**WRITTEN TASKS**
[a] Rewrite the forum post on Nutch subcollections from "You are viewing" up to and including "Subcollection useful for specific URL Searching ?", changing "Posted" to "Sent".
[b] Copy the records word for word from the line with "Viewport: 413px width, 176px" up to and including the line with "[x=372, y=101]".

**GIVEN TEXT**
┄┄┄┄┄┄┄┄┄┄┄┄┄┄┄┄┄┄┄┄

You are viewing a plain text version of this content. The canonical link for it is here.
Posted to user@nutch.apache.org by prashant_nutch <pr...@in.v2solutions.com> on 2007/03/30 08:54:13 UTC
Help on Activation of Subcollection at Indexing & searching
IS Subcollection useful for specific URL Searching ?
How we activate subcollection at indexing and searching time?
in conf/subcollection ,
if we include our URL in whitelist ,then only we have search on that URLs?
command for searching on subcollection
Subcollection :< Name of subcollection> < word for specific URL>
<?xml version="1.0" encoding="UTF-8"?>
<subcollections>
<subcollection>
<name>nutch</name>
<id>nutch</id>
<whitelist>
http://lucene.apache.org/nutch/
http://wiki.apache.org/nutch/
</whitelist>
<blacklist />
</subcollection>
</subcollections>
can anybody explain how overall thing should work ?
can it is useful for specific URL searching ?(we are using nutch 0.8.1)

┄┄┄┄┄┄┄┄┄┄┄┄┄┄┄┄┄┄┄┄

**GIVEN DATA**

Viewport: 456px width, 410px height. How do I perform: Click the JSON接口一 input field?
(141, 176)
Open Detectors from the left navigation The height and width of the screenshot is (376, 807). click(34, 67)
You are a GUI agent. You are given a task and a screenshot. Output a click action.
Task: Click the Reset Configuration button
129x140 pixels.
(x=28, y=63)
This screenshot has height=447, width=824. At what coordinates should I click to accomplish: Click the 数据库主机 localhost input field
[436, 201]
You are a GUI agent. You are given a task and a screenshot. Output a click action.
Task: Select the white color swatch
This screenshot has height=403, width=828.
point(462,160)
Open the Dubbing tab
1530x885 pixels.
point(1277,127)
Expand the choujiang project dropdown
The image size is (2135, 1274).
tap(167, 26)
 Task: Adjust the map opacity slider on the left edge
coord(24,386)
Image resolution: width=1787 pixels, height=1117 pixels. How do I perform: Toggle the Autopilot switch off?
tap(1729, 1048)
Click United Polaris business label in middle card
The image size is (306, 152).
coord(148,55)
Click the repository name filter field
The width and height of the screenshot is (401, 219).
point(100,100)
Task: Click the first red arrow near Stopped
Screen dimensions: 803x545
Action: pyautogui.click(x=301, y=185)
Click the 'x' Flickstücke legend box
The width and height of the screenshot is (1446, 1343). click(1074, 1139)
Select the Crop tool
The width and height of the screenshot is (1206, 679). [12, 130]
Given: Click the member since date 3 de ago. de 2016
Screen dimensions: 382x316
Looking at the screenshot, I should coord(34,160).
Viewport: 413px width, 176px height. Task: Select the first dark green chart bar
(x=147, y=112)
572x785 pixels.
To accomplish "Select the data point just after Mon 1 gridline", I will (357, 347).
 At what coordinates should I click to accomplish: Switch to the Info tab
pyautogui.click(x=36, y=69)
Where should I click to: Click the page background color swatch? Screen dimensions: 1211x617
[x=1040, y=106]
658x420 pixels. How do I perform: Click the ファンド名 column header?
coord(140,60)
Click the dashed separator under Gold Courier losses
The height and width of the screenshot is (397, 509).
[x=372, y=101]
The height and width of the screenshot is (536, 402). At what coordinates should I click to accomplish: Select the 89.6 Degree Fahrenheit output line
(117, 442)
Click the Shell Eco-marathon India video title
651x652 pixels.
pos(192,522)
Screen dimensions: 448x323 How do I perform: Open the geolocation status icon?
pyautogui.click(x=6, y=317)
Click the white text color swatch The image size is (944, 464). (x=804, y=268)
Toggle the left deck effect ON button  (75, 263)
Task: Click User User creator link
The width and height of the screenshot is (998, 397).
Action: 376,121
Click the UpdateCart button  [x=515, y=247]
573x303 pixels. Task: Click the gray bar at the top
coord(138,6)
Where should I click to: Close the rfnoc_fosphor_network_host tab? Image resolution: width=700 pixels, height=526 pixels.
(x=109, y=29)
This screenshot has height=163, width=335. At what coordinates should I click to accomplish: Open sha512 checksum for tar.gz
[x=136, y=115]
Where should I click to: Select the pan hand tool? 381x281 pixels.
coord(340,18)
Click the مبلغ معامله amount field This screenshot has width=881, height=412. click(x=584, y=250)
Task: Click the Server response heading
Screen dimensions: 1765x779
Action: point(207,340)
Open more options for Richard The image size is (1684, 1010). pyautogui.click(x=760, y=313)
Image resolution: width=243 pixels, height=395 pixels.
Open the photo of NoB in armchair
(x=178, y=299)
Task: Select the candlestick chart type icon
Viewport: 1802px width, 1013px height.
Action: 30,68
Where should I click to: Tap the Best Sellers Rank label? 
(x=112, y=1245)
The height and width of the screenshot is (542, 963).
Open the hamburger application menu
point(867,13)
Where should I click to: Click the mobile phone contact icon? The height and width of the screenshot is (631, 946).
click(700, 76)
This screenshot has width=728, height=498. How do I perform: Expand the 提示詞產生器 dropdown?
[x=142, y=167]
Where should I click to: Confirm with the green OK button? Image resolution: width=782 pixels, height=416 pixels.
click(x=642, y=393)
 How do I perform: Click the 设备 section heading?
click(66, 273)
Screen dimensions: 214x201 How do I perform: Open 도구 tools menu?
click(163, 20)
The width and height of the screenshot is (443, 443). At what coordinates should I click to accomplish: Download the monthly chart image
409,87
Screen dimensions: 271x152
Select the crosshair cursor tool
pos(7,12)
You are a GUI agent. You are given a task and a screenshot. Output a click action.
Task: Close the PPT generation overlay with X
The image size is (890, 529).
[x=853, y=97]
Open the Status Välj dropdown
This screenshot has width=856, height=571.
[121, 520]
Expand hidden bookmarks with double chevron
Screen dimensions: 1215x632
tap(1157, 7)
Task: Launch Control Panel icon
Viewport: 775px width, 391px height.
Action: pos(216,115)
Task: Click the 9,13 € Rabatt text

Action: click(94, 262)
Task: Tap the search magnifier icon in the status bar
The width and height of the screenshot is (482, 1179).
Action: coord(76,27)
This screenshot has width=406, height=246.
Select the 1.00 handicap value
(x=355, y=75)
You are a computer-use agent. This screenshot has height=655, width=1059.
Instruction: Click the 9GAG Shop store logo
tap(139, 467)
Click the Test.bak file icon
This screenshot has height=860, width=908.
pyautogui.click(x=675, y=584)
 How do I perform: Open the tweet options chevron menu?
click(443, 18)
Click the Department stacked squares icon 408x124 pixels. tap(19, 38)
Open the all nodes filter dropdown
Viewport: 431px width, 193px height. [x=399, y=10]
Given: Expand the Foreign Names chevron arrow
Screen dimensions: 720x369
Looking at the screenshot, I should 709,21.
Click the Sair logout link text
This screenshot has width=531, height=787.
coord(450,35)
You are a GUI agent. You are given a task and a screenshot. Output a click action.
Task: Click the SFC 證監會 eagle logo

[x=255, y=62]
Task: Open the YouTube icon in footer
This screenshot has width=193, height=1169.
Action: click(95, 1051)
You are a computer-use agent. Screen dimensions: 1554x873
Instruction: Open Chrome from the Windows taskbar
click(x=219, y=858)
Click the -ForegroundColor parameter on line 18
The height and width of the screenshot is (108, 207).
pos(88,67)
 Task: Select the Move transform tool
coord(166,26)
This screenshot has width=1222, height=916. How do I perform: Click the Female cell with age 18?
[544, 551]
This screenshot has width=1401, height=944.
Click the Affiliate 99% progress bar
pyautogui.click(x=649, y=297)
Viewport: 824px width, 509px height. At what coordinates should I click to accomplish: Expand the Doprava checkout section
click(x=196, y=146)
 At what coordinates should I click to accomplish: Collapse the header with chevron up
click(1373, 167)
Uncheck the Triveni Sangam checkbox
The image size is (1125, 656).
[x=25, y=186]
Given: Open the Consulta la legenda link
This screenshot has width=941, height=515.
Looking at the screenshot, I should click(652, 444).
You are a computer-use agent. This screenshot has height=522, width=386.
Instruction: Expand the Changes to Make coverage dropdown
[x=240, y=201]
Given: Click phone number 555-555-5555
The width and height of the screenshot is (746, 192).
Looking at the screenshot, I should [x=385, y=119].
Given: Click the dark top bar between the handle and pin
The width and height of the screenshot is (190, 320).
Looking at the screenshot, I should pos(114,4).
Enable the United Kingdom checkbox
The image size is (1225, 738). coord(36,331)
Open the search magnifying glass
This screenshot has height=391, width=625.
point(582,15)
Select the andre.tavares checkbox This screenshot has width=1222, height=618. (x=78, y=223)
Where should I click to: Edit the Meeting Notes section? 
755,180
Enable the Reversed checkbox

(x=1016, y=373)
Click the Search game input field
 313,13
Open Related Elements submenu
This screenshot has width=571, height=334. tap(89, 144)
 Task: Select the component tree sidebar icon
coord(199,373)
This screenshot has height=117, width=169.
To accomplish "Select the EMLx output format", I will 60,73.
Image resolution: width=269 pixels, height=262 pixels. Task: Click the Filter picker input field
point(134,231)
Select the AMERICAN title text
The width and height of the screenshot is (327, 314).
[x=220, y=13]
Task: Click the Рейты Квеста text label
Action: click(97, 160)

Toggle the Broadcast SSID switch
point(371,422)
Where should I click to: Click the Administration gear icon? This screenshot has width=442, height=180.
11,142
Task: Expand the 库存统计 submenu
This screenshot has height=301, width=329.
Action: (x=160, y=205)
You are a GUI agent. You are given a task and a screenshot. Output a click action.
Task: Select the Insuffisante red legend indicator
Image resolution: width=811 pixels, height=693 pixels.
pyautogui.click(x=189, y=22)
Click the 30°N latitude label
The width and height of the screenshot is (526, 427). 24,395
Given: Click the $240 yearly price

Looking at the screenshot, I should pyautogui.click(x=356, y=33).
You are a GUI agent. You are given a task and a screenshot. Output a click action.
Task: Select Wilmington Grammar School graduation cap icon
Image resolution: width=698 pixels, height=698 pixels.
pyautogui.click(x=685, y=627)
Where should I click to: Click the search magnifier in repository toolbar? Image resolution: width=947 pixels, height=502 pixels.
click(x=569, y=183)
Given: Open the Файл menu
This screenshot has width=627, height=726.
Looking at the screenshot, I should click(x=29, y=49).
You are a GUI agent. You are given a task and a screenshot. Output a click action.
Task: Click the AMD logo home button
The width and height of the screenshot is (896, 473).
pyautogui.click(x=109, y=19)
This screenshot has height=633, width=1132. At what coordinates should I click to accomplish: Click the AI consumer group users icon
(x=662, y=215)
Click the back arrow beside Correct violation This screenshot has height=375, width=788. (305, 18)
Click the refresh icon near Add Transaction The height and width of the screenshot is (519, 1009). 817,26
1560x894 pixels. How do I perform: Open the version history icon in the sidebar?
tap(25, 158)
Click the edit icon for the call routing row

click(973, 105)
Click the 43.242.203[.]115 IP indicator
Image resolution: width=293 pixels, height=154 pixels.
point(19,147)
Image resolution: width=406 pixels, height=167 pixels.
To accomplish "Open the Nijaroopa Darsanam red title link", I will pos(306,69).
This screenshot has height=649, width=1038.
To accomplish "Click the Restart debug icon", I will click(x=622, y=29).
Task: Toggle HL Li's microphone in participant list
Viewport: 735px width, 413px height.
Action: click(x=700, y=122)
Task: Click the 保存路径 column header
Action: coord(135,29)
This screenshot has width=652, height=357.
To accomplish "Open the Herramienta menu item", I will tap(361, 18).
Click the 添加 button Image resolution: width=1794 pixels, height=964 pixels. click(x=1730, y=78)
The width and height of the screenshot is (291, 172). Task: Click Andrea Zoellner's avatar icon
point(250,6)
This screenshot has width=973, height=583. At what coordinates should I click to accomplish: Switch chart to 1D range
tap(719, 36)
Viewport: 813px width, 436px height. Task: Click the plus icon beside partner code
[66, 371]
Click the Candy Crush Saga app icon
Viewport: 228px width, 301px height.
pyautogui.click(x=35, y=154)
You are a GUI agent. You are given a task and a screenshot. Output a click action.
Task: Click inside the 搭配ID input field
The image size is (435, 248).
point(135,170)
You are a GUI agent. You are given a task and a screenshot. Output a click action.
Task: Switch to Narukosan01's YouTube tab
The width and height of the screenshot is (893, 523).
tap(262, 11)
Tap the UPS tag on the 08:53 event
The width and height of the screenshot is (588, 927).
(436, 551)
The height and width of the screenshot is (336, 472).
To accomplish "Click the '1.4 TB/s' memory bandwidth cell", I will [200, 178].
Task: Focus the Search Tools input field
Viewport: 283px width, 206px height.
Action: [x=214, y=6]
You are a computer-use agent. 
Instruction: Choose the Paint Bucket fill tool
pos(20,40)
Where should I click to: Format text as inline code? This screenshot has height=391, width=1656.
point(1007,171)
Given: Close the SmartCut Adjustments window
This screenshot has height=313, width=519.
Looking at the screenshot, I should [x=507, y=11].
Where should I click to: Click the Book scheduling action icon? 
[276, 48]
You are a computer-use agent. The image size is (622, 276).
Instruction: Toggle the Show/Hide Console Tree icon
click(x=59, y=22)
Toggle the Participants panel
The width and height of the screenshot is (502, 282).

┄┄┄┄┄┄┄┄┄┄┄┄┄┄┄┄┄┄┄┄

**OUTPUTS IN ORDER**
[a]
You are viewing a plain text version of this content. The canonical link for it is here.
Sent to user@nutch.apache.org by prashant_nutch <pr...@in.v2solutions.com> on 2007/03/30 08:54:13 UTC
Help on Activation of Subcollection at Indexing & searching
IS Subcollection useful for specific URL Searching ?

[b]
Viewport: 413px width, 176px height. Task: Select the first dark green chart bar
(x=147, y=112)
572x785 pixels.
To accomplish "Select the data point just after Mon 1 gridline", I will (357, 347).
 At what coordinates should I click to accomplish: Switch to the Info tab
pyautogui.click(x=36, y=69)
Where should I click to: Click the page background color swatch? Screen dimensions: 1211x617
[x=1040, y=106]
658x420 pixels. How do I perform: Click the ファンド名 column header?
coord(140,60)
Click the dashed separator under Gold Courier losses
The height and width of the screenshot is (397, 509).
[x=372, y=101]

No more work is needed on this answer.